[Records about locating elements on screens]

* * *

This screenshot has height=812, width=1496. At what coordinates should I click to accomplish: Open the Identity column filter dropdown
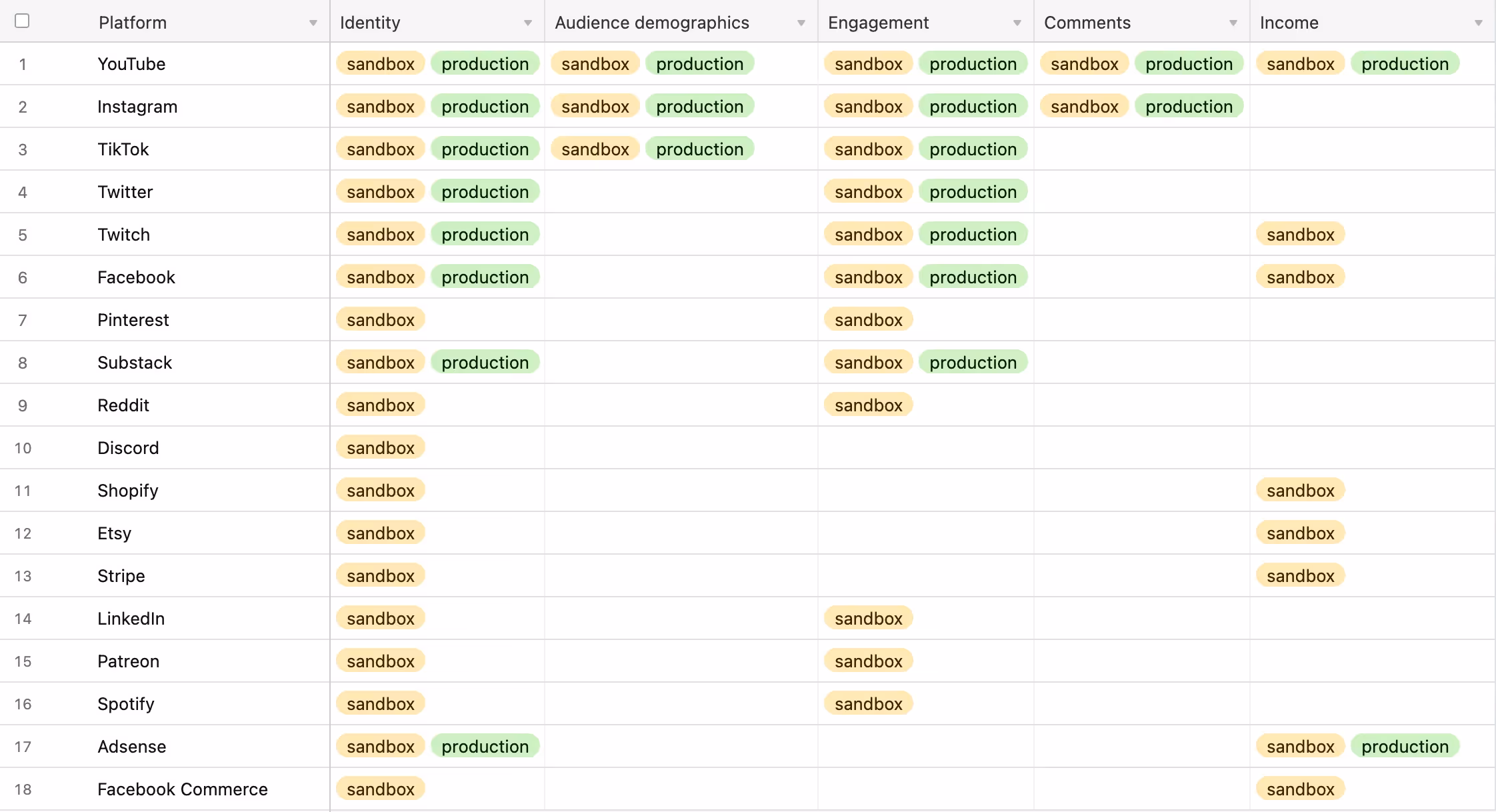(x=529, y=22)
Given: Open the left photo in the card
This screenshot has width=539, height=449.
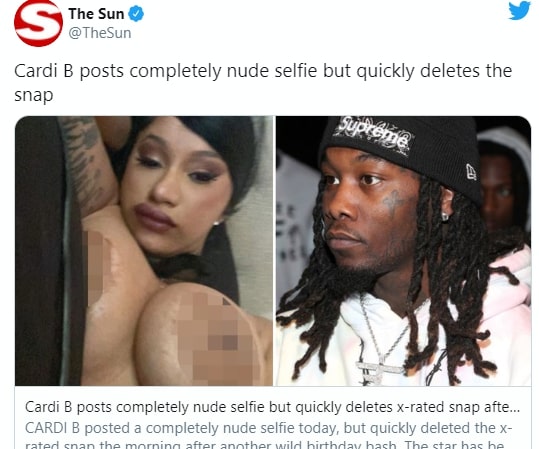Looking at the screenshot, I should (x=144, y=251).
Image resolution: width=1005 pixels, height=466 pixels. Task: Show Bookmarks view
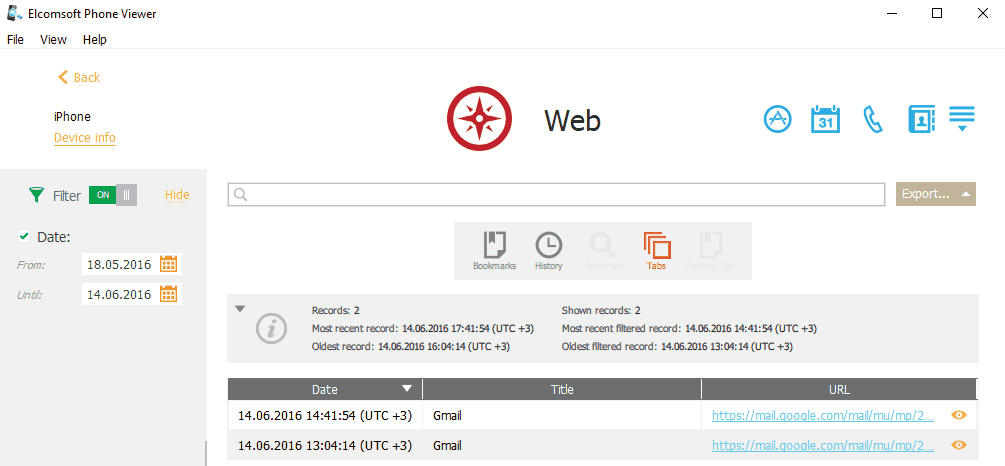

* * *

The problem: Output the lines of the records as a JSON list of strings, one string per line, skipping blank lines. Leave the pictures out.

The output:
[
  "This screenshot has height=812, width=1496. At what coordinates should I click to accomplish: Open the Identity column filter dropdown",
  "(x=529, y=22)",
  "Given: Open the left photo in the card",
  "This screenshot has width=539, height=449.",
  "Looking at the screenshot, I should (x=144, y=251).",
  "Image resolution: width=1005 pixels, height=466 pixels. Task: Show Bookmarks view"
]